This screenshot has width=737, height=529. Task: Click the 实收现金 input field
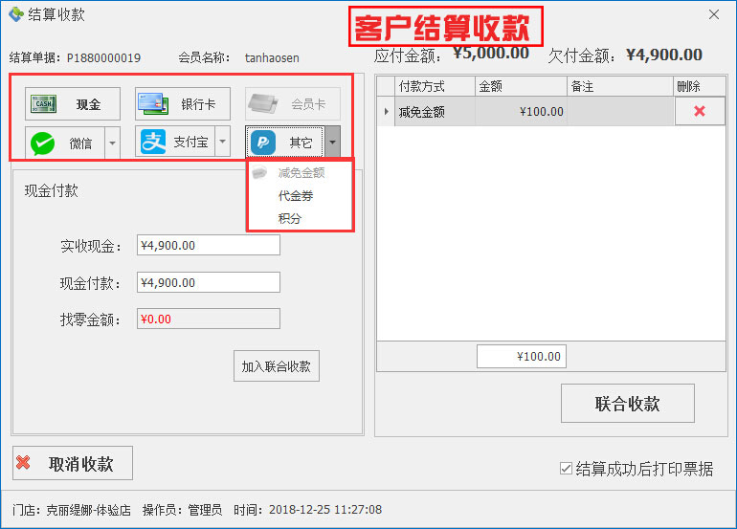point(208,246)
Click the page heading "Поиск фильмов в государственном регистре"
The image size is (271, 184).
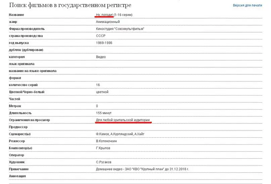click(70, 5)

·····

== Stated exercise ==
Set out every line of the rows above as a numbered list, skipping any blank lines. Leave the pictures out.

== Task solution ==
1. This screenshot has width=737, height=529. Task: Click the 实收现金 input field
2. point(208,246)
3. Click the page heading "Поиск фильмов в государственном регистре"
4. The image size is (271, 184).
5. click(70, 5)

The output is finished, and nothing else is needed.